The Notification of Infringement and “Take Down” Procedures

When a copyright holder discovers that its content appears on the Internet without proper authorization, the holder may take advantage of the DMCA’s Notification of Infringement and “Take Down” procedures to have the content removed. The notification and “take down” provisions of the DMCA govern the process of notification by copyright holders, and the rights and responsibilities of online service providers once they receive notice of infringing material.

The notification and take down procedures are good news for copyright owners. The procedures aid copyright owners by providing a well-defined set of procedures for removing valuable copyrighted content from unauthorized use. Furthermore, the DMCA gives copyright owners the right to obtain a subpoena that directs an online service provider to provide identifying information regarding an alleged copyright infringer.

Online service providers benefit from the notification and take down procedures as well: if a provider follows the notice and take down procedures carefully-and in good faith-the providers are protected from liability for removing or blocking access to material that later turns out to be unprotectible.

Online service providers, however, must follow specific procedures; service providers may enjoy liability protection only if they designate an agent to receive DMCA infringement notices. The U.S. Copyright Office maintains a list of agents on its website-thousands of service providers have registered, and their contact information appears on the website.

ONLINE RESOURCE:
U.S. Copyright Office’s Online List of Designated Agents to Receive Infringement Notices: http://www.loc.gov/copyright/onlinesp/list/

So how does a notification and take down work? Assume a copyright owner discovers its content on an unauthorized website. The various parties must follow the following complicated notice and counter-notice scheme:

1. The copyright owner must contact the online service provider’s designated agent to receive DMCA infringement notices. The notice must meet the following requirements:
· The notice must be written
· The notice must contain the signature of a properly authorized person
· The notice must identify adequately the copyrighted work
· The notice must contain information sufficient to allow the service provider to contact the complaining party
· The notice must contain a statement that the complaining party has a good faith belief that the material is unauthorized
· The notice must contain a statement that information is accurate, and under penalty of perjury, that the complaining party is authorized to act on behalf of the owner of an exclusive right that is allegedly infringed.

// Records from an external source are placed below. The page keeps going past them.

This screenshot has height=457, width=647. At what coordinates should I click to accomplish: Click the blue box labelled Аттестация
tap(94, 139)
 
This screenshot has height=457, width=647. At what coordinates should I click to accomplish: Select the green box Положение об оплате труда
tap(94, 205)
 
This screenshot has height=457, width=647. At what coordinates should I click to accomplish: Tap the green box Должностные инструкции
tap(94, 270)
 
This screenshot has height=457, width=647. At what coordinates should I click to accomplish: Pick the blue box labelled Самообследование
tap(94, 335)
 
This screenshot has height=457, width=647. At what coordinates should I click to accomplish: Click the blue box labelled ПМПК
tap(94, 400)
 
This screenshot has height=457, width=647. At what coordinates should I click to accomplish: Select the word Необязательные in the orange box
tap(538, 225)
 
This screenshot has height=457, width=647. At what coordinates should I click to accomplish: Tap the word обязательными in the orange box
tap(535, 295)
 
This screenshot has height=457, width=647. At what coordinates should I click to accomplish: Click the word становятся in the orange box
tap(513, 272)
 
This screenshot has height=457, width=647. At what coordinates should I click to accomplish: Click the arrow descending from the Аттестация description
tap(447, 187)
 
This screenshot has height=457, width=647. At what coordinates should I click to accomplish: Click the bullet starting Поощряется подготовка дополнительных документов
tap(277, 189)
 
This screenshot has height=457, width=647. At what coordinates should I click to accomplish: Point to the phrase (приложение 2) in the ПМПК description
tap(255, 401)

2. Upon receiving the notice, if the service provider removes the allegedly infringing content, then the provider is exempt from copyright infringement claims for displaying the content the content and is exempt from claims based on having taken down the material.

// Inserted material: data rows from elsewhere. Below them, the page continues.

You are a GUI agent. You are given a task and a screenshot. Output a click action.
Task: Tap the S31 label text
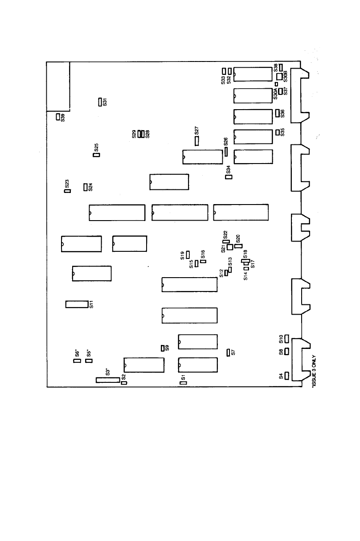pyautogui.click(x=105, y=102)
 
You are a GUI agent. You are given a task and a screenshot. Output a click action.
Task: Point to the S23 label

3. The service provider, however, must notify the subscriber (the alleged infringer who is posting the copyrighted material) that the material has been removed or blocked.

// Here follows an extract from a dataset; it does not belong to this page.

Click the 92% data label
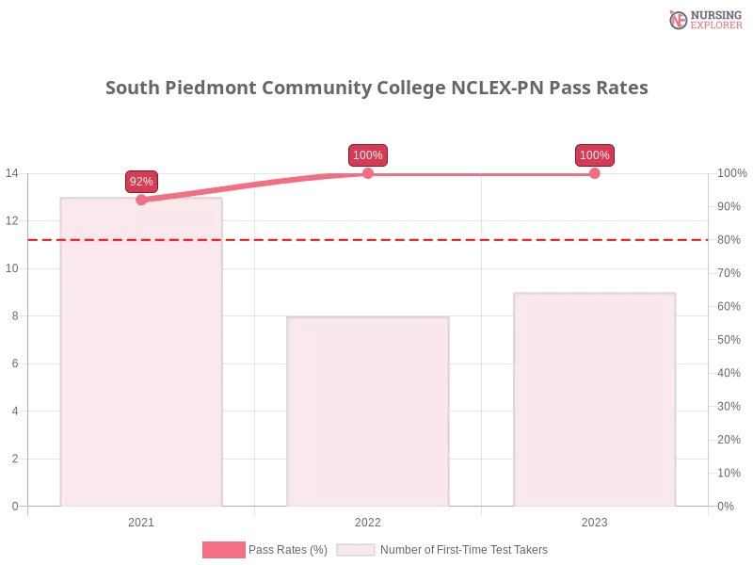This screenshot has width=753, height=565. pyautogui.click(x=141, y=181)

4. A subscriber that feels his or her material is not infringing then may file a “counter-notice” to respond to the notice and take down. The counter-notice must meet the following requirements:
· The counter-notice must be written
· The counter-notice must contain the signature of a properly authorized person.
· The counter-notice must adequately identify material that has been removed or to which access has been disabled and the location at which the material appeared before it was removed or access to it was disabled.
· The counter-notice must contain a statement under penalty of perjury that the subscriber has a good faith belief that the material was removed or disabled as a result of mistake or misidentification of the material to be removed or disabled.
· The counter-notice must contain the subscriber’s name, address, and telephone number, and a statement that the subscriber consents to the jurisdiction of Federal District Court for the judicial district in which the subscriber’s address is located.